I remember many times like this, building structures in the woods behind my Grandparent's house where time passed joyfully...I didn't even consider time passing. It wasn't even a thought that I hadn't been back for a snack or anything. It was joy and freedom with no limits.
Do you have similar memories? Have you had this experience as an adult?
Does it take you back to a time before a nasty word, a judgment, a physical encounter, something you saw that took your innocence, or a decision you made had left it's mark on you?
Whether you are reading this as a creative, artist, or someone who works in another field, I believe you are not here by accident.
What causes us to be stalled in creating anything? Whether it's making a painting that the world will see or creating a pleasing and informative spreadsheet for your new boss, it's often in the first step or in making that first mark that finds us stuck.
But allow me to talk in the case of the artist for a moment.
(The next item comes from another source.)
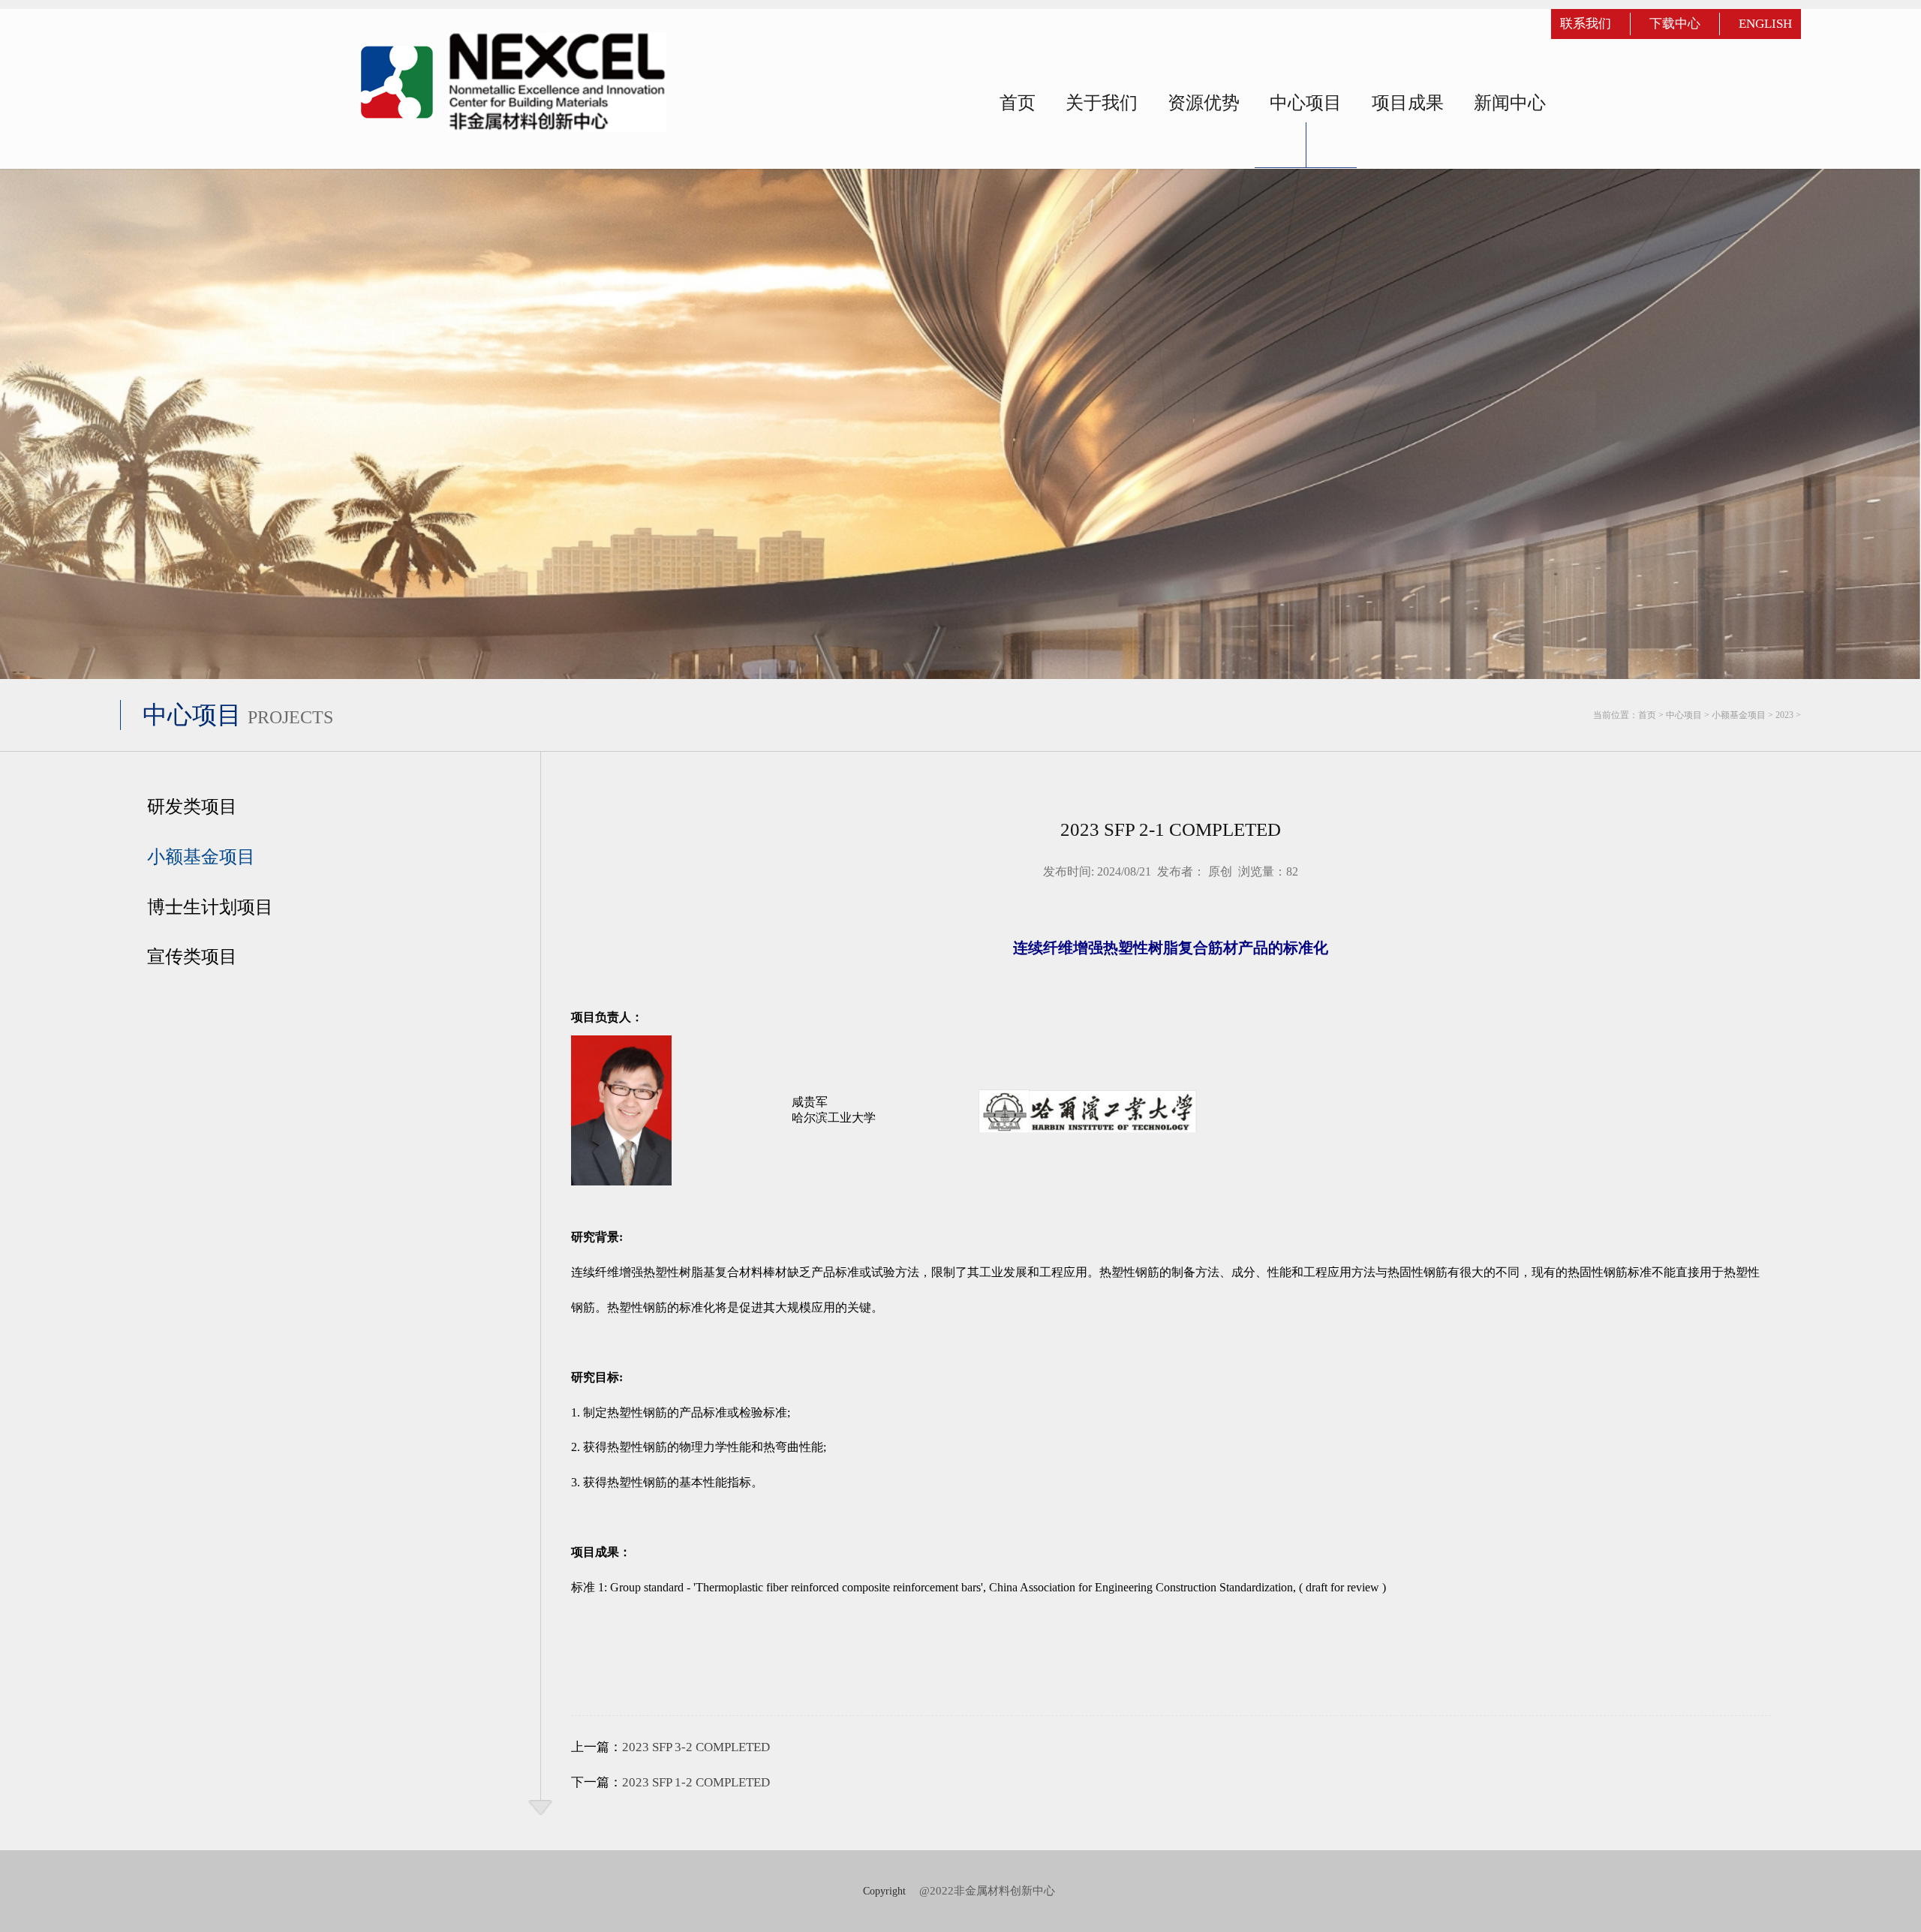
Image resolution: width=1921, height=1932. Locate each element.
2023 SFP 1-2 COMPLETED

I'm sure that most everyone will find a nugget for themselves as I share.
In Part 1 of "6 Words that Changed my Art forever", I spoke about how the phrase "Paint the Opposite of Your Pain" was like a directional sign for me that made me take a bold first step after standing at a crossroads as an artist and really as a human having experienced deep pain.
Having the realization that others needed a message of hope and healing and having a confirmation that this is what my art has always been about, the call to go deeper into a ministry of creating visual reminders for people to stay the course, be strong, seek truth, and loving on them in an artful way was what I would be doing in creating art the rest of my life.
But what was the first step?
I relate it to the intimidation I've experienced of approaching a blank canvas with a big vision.
The vision is usually bigger that my ability and quite a stretch for me, but coming to the place where the vast blankness of the canvas is before me, loaded brush in hand, and who this painting might be for, I'm faced with making that first mark.
We can have it all together, all the supplies and information we need, and still get tripped up when it comes to that first mark.
Because all the the gathered materials, supplies, even the vision will just sit there lifelessly and occupy space until you interact with it, it means that you are the difference. What you have is the "magic" if you will. Nothing happens until the hand of the artist, the creator, makes the first move.
This moment is significant...that is why the push back can be so strong in this moment.
That seems to be when the lies, which are the residue left by the pain in our lives, come back to limit and define and create a fear that keeps us in hesitation.
I believe more than I can express that the first step in battling this is just make that mark!
It's not going to be wrong or something that isn't fixable. It's the first strike in opposition to the lie that says..."this won't be good enough", "you can't do this", or "who do you think you are?"
When we take that first step, make a mark when you've never painted before, write the first word of that book that is on your heart, apply for that job, sign up for that class, confront that bully, make the phone call, share your story....you know what happens to that initial fear?....it disappears because that's all the power it had.
What just happened is one step into newness that is fresh with adventure and joy.
AND...I love this part! The more we do it, the better we get at it.
I even have an expectation that it's coming and I'm ready for it. How cool is that?!
In that very significant moment, we've acted in opposition and we are in the act of living out the fact that we are Overcomers.
I pray a return to that childlike creative freedom for all of us.
Even though pain and the residue that is left may try to keep us from creating worthy works that will have impact, may we know that making our mark in the world, in our circle of influence, begins with just the act of making that first mark.